>> Begin Data for the task
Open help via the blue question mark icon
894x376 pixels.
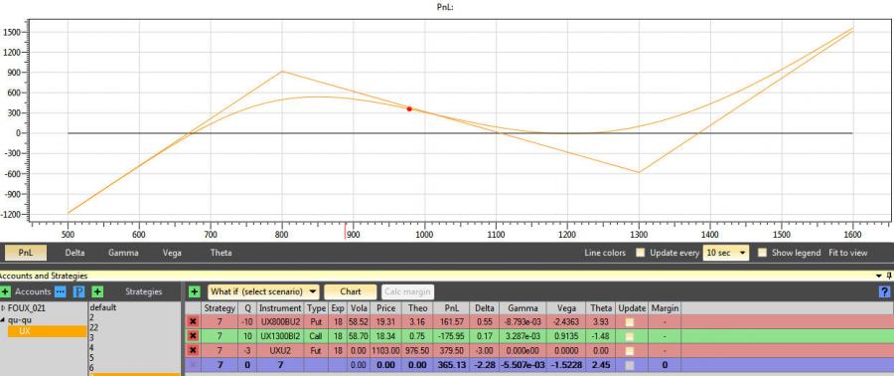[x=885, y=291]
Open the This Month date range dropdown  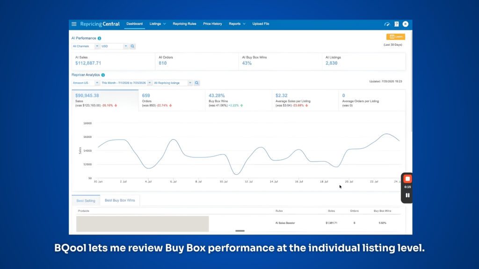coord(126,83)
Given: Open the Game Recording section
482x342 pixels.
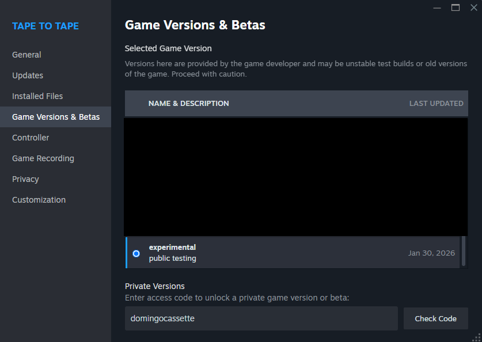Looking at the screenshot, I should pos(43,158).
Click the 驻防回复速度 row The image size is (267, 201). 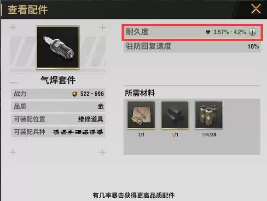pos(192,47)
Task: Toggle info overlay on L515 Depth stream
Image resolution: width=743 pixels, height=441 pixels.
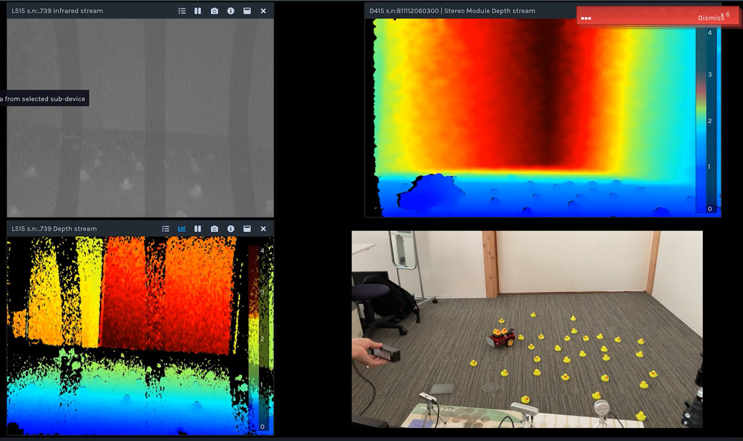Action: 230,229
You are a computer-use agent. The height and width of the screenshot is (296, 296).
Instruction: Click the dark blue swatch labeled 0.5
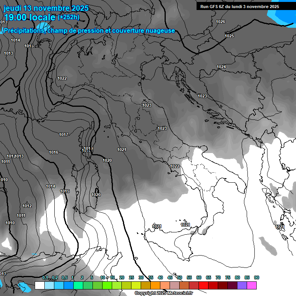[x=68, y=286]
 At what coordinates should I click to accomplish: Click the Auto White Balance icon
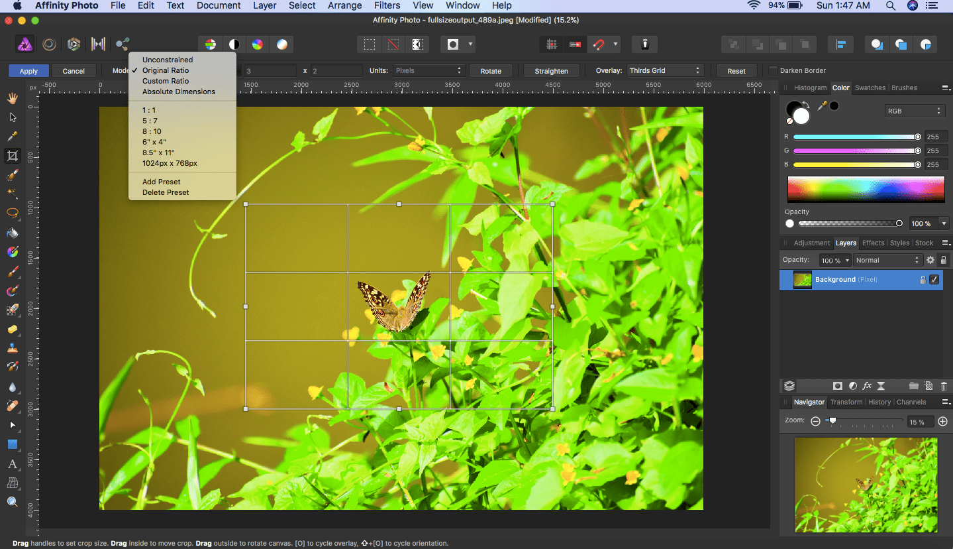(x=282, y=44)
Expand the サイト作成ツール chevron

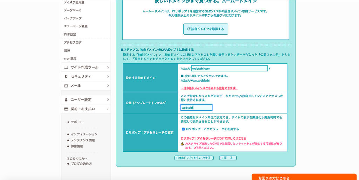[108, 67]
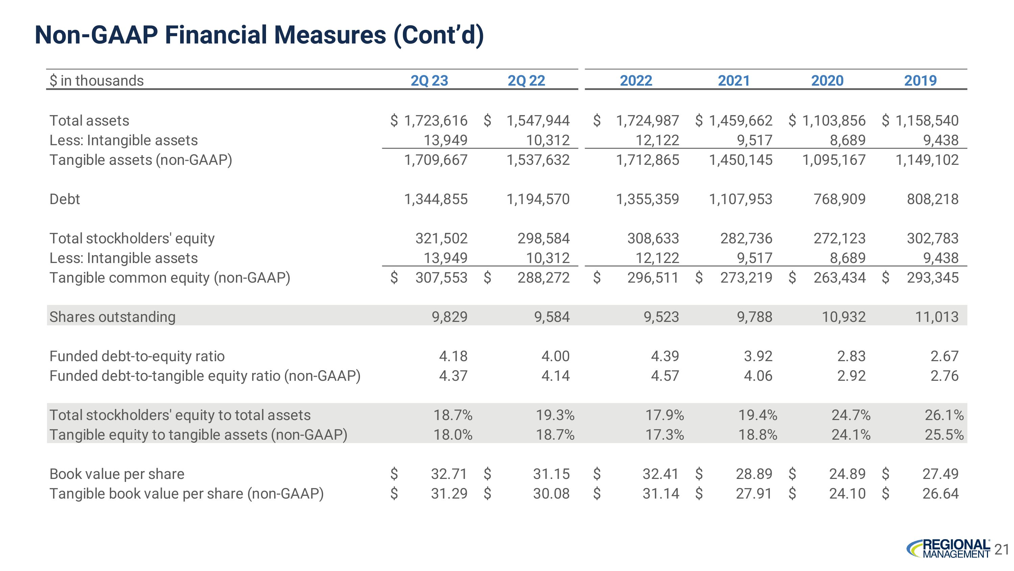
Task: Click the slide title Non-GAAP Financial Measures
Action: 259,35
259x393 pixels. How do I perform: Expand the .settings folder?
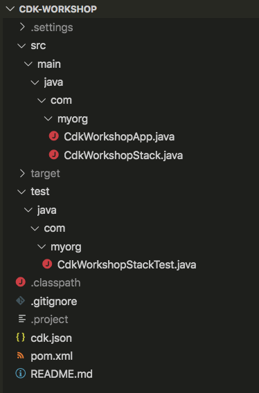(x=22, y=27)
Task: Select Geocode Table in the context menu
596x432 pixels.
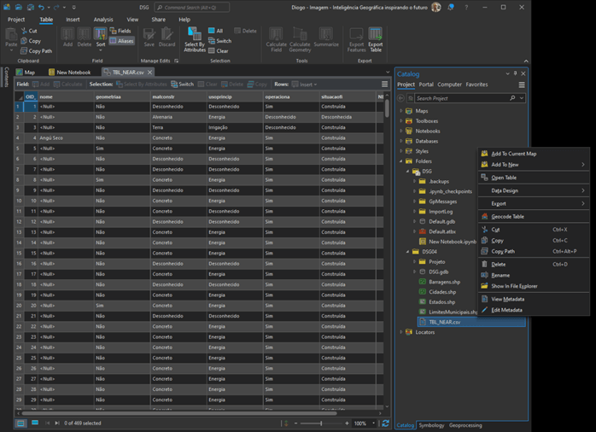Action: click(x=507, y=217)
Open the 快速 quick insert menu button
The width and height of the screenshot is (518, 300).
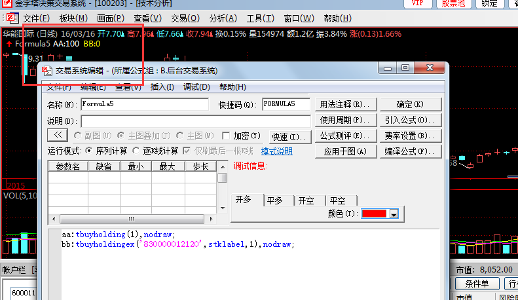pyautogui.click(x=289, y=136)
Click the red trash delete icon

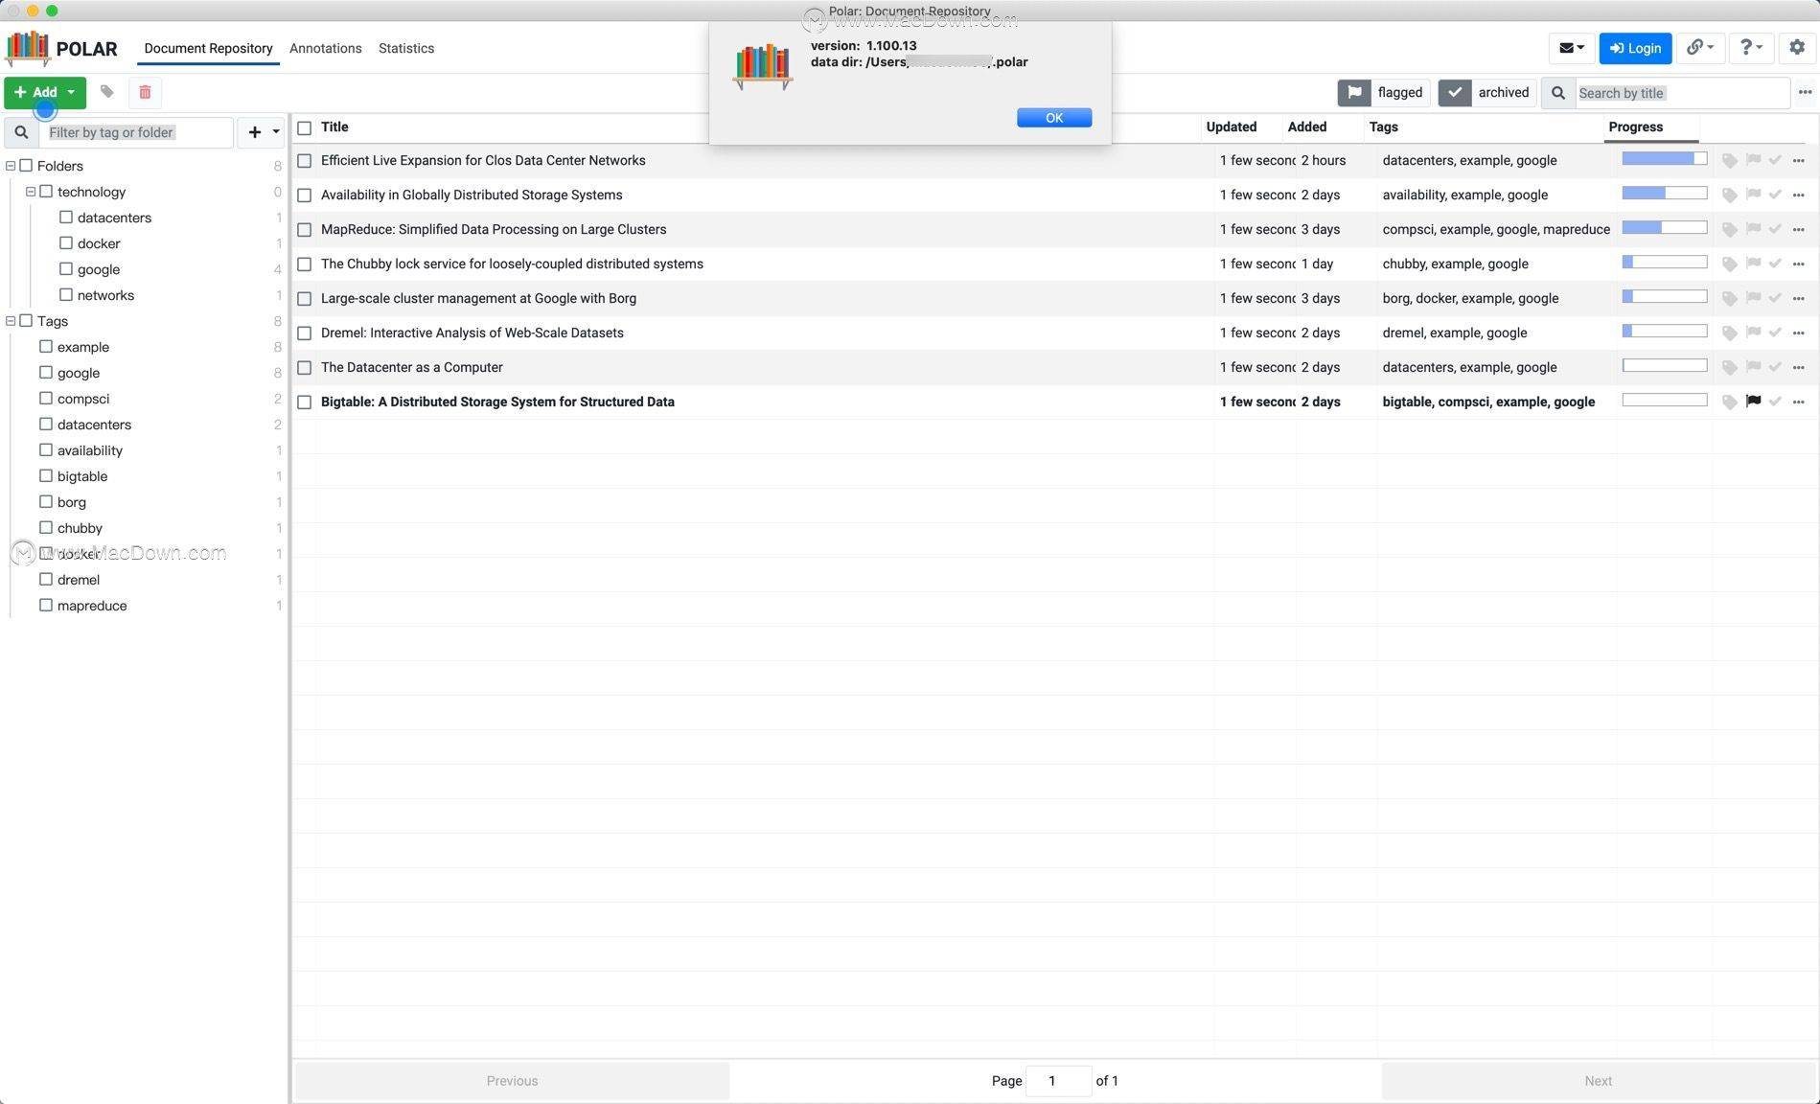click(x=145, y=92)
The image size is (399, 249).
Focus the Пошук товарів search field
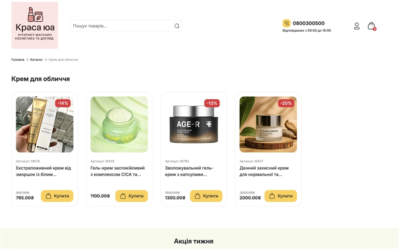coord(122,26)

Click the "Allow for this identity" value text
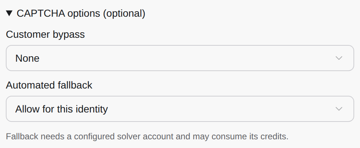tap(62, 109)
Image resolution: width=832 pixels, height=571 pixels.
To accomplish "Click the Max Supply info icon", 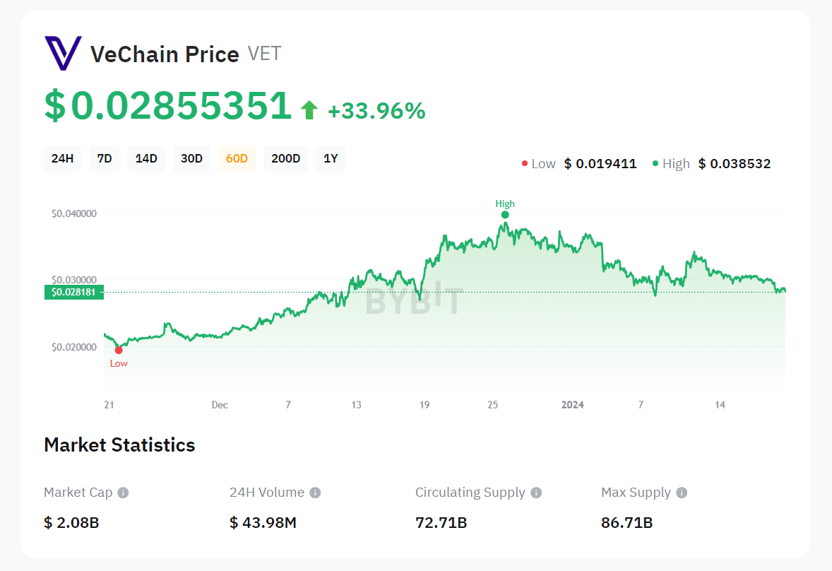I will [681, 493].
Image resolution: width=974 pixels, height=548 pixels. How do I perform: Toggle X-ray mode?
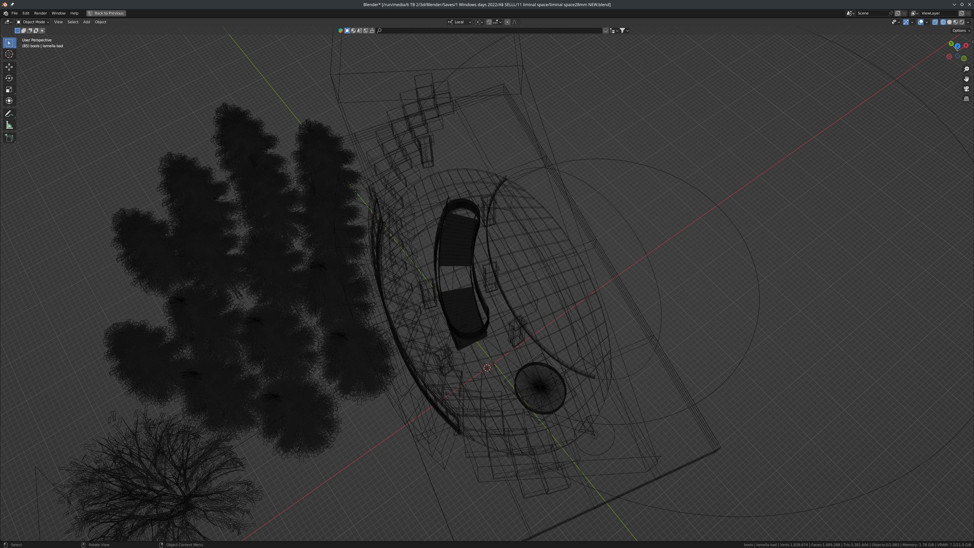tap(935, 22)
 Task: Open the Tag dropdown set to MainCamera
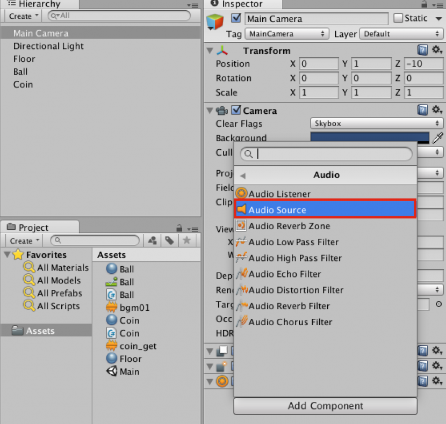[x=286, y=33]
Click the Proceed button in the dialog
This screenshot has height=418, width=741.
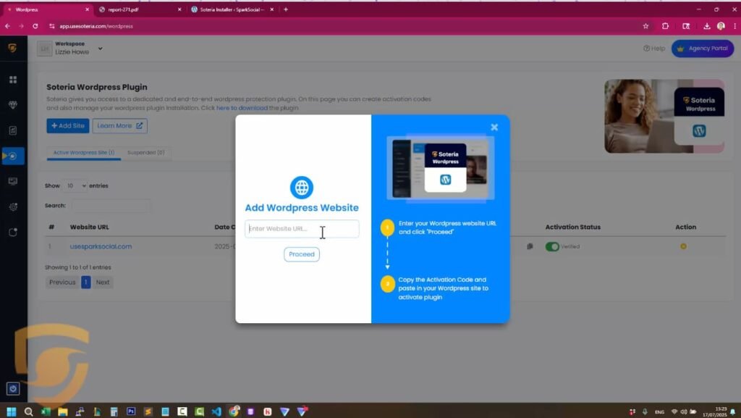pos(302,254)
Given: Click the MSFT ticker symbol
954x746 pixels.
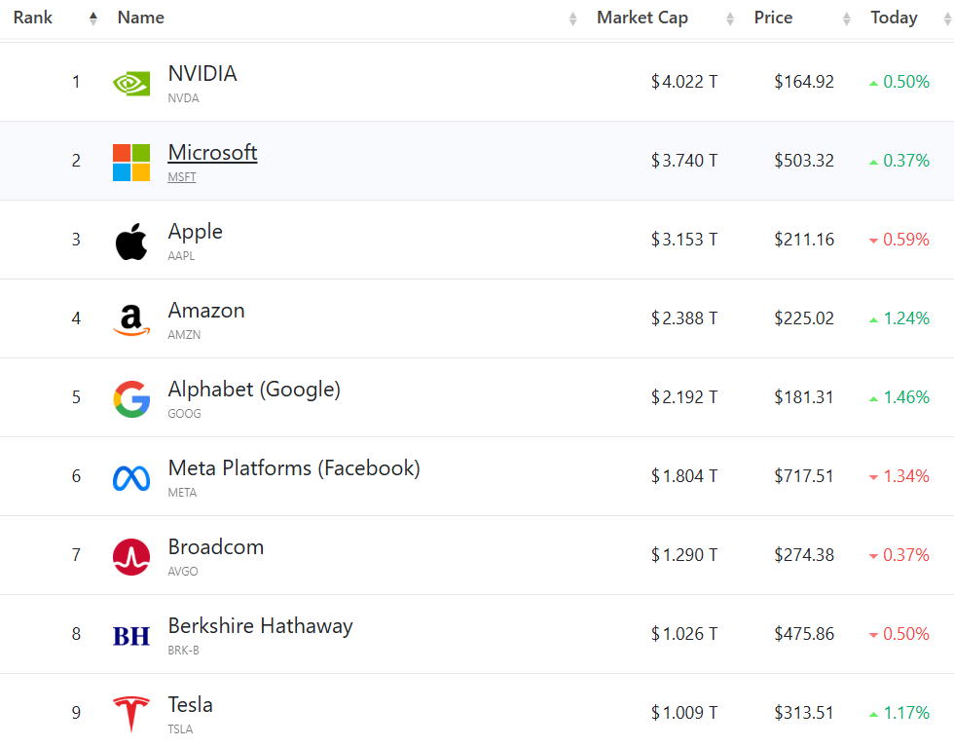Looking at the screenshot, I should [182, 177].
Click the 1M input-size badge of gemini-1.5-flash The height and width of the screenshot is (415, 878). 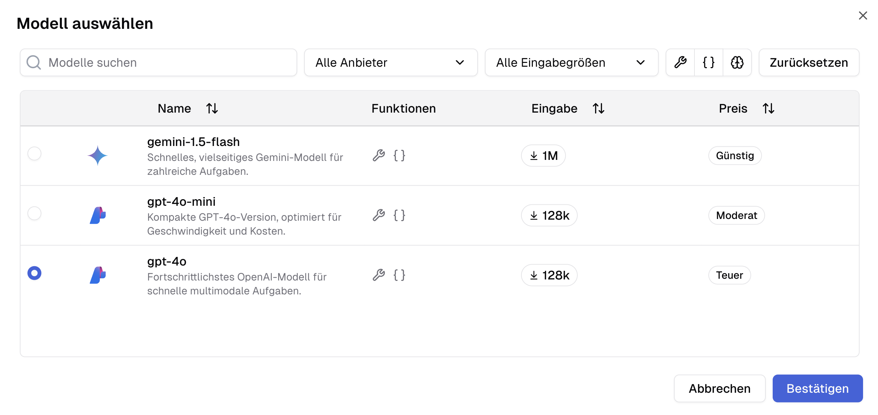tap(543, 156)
>> End Data for the task
** Task prompt **
Count the lines in the records above that contain the string "menu", matching case exactly. Reply with the number only.

** Output **
2